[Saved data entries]
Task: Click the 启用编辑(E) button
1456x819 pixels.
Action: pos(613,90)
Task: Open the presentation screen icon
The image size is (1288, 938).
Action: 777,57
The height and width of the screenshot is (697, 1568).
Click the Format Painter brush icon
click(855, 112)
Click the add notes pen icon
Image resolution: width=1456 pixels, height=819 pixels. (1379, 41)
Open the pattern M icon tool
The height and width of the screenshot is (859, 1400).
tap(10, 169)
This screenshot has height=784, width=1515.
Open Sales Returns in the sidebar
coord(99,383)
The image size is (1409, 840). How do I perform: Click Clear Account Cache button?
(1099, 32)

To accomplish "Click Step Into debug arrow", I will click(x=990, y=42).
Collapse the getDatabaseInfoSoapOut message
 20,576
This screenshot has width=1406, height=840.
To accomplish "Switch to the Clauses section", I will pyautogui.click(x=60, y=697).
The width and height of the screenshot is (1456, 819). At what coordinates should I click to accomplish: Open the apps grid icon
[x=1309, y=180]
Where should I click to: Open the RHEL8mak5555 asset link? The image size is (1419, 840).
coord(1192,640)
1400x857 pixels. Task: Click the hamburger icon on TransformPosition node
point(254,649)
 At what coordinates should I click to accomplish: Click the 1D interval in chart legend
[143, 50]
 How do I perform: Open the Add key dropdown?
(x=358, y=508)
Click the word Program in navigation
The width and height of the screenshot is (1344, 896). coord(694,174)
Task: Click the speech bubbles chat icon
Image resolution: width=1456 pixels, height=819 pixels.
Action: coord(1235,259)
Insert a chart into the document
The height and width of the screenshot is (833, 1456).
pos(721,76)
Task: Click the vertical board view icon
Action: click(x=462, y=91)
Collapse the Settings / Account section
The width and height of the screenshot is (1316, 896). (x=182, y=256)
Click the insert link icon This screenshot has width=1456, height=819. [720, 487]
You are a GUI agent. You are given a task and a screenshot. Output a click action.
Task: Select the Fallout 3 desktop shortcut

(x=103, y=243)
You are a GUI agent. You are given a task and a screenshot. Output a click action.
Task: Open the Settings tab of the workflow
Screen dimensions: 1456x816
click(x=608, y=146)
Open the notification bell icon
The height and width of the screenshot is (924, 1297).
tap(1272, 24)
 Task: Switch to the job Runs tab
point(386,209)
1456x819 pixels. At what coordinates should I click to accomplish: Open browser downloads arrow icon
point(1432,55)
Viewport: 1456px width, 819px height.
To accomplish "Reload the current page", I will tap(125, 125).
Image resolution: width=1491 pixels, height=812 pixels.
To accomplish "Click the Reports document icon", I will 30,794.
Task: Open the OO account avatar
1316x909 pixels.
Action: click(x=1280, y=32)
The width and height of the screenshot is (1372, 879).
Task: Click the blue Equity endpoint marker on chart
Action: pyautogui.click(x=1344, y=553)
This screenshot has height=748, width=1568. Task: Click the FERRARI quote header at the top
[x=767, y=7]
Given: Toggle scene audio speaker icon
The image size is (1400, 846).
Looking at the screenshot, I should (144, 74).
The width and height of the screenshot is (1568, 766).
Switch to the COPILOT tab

* [Problem to work on] Restate the records word for word, leaving nothing out.

* [Solution to the problem]
Task: Click the 启用编辑(E) button
1456x819 pixels.
Action: pos(613,90)
Task: Open the presentation screen icon
The image size is (1288, 938).
Action: 777,57
The height and width of the screenshot is (697, 1568).
Click the Format Painter brush icon
click(855, 112)
Click the add notes pen icon
Image resolution: width=1456 pixels, height=819 pixels. (1379, 41)
Open the pattern M icon tool
The height and width of the screenshot is (859, 1400).
tap(10, 169)
This screenshot has height=784, width=1515.
Open Sales Returns in the sidebar
coord(99,383)
The image size is (1409, 840). How do I perform: Click Clear Account Cache button?
(1099, 32)

To accomplish "Click Step Into debug arrow", I will click(x=990, y=42).
Collapse the getDatabaseInfoSoapOut message
 20,576
This screenshot has width=1406, height=840.
To accomplish "Switch to the Clauses section", I will pyautogui.click(x=60, y=697).
The width and height of the screenshot is (1456, 819). At what coordinates should I click to accomplish: Open the apps grid icon
[x=1309, y=180]
Where should I click to: Open the RHEL8mak5555 asset link? The image size is (1419, 840).
coord(1192,640)
1400x857 pixels. Task: Click the hamburger icon on TransformPosition node
point(254,649)
 At what coordinates should I click to accomplish: Click the 1D interval in chart legend
[143, 50]
 How do I perform: Open the Add key dropdown?
(x=358, y=508)
Click the word Program in navigation
The width and height of the screenshot is (1344, 896). coord(694,174)
Task: Click the speech bubbles chat icon
Image resolution: width=1456 pixels, height=819 pixels.
Action: coord(1235,259)
Insert a chart into the document
The height and width of the screenshot is (833, 1456).
pos(721,76)
Task: Click the vertical board view icon
Action: click(x=462, y=91)
Collapse the Settings / Account section
The width and height of the screenshot is (1316, 896). (x=182, y=256)
Click the insert link icon This screenshot has width=1456, height=819. [720, 487]
You are a GUI agent. You are given a task and a screenshot. Output a click action.
Task: Select the Fallout 3 desktop shortcut

(x=103, y=243)
You are a GUI agent. You are given a task and a screenshot. Output a click action.
Task: Open the Settings tab of the workflow
Screen dimensions: 1456x816
click(x=608, y=146)
Open the notification bell icon
The height and width of the screenshot is (924, 1297).
tap(1272, 24)
 Task: Switch to the job Runs tab
point(386,209)
1456x819 pixels. At what coordinates should I click to accomplish: Open browser downloads arrow icon
point(1432,55)
Viewport: 1456px width, 819px height.
To accomplish "Reload the current page", I will tap(125, 125).
Image resolution: width=1491 pixels, height=812 pixels.
To accomplish "Click the Reports document icon", I will 30,794.
Task: Open the OO account avatar
1316x909 pixels.
Action: click(x=1280, y=32)
The width and height of the screenshot is (1372, 879).
Task: Click the blue Equity endpoint marker on chart
Action: pyautogui.click(x=1344, y=553)
This screenshot has height=748, width=1568. Task: Click the FERRARI quote header at the top
[x=767, y=7]
Given: Toggle scene audio speaker icon
The image size is (1400, 846).
Looking at the screenshot, I should (144, 74).
The width and height of the screenshot is (1568, 766).
Switch to the COPILOT tab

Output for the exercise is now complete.